## What you are asked to do
Rewrite the items below as a numbered list, from the first line through the line that contains "I want to click on 'Class: NetUIScrollBar', so". Skip any blank lines.
━━━ Available records
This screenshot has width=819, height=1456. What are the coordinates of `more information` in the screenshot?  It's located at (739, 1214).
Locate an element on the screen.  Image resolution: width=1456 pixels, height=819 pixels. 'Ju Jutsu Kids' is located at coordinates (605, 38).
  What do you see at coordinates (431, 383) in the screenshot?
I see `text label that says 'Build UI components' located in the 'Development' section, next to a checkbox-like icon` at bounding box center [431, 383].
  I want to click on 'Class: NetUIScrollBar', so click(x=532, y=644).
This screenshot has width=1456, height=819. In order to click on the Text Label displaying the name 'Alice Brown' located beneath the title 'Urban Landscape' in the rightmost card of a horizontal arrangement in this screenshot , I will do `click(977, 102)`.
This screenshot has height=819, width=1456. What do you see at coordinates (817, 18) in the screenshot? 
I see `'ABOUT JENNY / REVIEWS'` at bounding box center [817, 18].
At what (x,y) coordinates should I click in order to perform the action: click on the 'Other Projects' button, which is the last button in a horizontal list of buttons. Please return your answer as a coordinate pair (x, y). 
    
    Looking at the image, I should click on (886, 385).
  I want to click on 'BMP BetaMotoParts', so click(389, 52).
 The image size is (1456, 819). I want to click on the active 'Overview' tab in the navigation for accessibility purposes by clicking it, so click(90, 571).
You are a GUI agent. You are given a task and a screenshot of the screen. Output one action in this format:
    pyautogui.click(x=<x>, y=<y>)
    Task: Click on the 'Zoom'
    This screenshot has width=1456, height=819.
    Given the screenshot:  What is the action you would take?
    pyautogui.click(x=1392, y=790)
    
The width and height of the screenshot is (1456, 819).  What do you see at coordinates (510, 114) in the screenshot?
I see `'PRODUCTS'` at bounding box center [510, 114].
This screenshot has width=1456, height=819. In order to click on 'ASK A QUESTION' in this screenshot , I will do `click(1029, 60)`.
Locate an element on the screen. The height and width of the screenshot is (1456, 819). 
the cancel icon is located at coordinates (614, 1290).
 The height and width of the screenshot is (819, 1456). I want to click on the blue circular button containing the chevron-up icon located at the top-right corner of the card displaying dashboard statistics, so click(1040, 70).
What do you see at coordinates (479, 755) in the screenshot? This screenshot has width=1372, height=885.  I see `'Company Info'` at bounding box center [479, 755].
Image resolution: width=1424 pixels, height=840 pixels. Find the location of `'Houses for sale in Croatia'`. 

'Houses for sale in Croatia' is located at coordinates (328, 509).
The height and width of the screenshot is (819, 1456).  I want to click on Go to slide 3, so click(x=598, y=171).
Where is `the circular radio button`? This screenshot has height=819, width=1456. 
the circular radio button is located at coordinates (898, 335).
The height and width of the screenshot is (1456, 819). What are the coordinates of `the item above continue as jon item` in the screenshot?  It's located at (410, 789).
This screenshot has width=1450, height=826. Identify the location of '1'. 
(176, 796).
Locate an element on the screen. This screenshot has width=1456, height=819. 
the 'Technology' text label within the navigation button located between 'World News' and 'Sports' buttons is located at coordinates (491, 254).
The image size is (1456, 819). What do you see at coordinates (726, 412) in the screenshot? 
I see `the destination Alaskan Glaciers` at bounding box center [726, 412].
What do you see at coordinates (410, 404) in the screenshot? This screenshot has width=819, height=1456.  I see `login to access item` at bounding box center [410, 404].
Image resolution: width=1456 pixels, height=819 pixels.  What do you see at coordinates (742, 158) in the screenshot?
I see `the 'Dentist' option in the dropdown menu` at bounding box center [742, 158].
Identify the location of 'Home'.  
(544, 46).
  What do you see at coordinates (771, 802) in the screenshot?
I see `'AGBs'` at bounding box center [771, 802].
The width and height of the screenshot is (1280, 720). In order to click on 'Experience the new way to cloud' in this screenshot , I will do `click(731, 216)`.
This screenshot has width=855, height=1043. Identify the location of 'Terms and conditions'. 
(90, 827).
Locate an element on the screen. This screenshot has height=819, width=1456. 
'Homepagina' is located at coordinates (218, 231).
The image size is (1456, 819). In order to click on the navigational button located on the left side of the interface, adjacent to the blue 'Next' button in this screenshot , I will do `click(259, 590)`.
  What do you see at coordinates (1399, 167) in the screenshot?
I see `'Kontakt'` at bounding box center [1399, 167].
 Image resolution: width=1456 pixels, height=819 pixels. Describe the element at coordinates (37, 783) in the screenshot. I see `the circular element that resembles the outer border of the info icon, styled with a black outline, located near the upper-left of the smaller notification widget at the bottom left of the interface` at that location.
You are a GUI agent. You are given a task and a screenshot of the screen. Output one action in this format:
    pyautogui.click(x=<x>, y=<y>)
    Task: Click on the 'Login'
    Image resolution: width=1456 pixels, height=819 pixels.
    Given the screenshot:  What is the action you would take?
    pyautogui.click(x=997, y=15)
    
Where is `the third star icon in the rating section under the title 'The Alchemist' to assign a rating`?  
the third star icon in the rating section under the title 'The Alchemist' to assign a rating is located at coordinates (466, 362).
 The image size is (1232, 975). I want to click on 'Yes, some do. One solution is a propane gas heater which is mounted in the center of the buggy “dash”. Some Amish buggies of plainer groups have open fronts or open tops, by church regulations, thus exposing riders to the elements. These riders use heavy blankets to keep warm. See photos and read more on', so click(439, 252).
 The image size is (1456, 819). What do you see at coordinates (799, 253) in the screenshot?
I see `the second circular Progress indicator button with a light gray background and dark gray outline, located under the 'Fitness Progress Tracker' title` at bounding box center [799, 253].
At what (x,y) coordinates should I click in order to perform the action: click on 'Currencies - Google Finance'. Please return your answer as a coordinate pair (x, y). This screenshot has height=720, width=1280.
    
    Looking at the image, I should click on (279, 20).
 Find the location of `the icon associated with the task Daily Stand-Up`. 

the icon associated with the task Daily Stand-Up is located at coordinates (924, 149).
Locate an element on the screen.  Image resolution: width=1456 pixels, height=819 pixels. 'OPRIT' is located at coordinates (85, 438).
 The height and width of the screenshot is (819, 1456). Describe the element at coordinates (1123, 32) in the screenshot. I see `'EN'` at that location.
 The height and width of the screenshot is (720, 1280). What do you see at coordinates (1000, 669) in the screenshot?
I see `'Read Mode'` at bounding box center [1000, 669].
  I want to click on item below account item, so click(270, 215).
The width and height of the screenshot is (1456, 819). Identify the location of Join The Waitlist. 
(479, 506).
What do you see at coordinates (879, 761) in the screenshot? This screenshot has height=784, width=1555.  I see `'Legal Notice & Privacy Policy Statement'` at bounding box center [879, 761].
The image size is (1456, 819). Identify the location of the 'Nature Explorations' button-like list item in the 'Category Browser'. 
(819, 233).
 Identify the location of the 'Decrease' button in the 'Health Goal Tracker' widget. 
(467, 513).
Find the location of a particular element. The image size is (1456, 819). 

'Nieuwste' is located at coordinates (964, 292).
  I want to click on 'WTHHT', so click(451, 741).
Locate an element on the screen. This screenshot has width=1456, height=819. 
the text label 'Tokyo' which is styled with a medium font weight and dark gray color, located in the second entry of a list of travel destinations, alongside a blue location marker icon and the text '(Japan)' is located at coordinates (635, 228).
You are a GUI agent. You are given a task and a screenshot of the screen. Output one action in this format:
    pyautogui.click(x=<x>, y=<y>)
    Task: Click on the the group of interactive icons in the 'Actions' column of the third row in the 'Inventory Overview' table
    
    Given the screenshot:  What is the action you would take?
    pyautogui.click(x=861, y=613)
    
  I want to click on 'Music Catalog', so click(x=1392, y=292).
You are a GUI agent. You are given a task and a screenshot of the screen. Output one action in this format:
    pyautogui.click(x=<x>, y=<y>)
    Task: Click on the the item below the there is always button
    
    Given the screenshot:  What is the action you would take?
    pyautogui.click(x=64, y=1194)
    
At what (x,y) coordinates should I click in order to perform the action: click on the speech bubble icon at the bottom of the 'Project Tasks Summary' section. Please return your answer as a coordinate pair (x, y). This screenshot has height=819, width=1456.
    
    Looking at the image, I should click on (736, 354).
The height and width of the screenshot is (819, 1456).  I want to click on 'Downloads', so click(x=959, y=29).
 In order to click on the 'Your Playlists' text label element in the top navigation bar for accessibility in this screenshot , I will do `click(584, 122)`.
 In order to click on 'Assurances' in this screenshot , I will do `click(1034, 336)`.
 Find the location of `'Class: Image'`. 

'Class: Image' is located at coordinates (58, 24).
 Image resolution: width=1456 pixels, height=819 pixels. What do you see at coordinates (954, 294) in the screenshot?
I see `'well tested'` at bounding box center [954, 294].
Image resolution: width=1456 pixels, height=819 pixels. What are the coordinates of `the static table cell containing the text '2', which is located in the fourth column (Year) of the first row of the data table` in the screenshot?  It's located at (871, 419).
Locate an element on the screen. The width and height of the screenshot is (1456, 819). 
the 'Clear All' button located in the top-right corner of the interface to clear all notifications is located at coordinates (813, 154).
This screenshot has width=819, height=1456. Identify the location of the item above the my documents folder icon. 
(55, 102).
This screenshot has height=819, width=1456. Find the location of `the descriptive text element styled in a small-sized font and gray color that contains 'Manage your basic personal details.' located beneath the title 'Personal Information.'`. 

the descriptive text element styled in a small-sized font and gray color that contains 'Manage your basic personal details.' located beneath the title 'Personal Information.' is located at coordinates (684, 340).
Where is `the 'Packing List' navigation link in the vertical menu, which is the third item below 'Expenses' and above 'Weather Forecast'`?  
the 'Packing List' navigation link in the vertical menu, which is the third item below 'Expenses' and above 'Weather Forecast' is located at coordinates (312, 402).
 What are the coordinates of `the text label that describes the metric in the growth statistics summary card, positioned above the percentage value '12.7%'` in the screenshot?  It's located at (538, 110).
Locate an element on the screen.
━━━━━━
## Answer to the exercise
1. This screenshot has width=819, height=1456. What are the coordinates of `more information` in the screenshot?  It's located at (739, 1214).
2. Locate an element on the screen.  Image resolution: width=1456 pixels, height=819 pixels. 'Ju Jutsu Kids' is located at coordinates (605, 38).
3.   What do you see at coordinates (431, 383) in the screenshot?
4. I see `text label that says 'Build UI components' located in the 'Development' section, next to a checkbox-like icon` at bounding box center [431, 383].
5.   I want to click on 'Class: NetUIScrollBar', so click(x=532, y=644).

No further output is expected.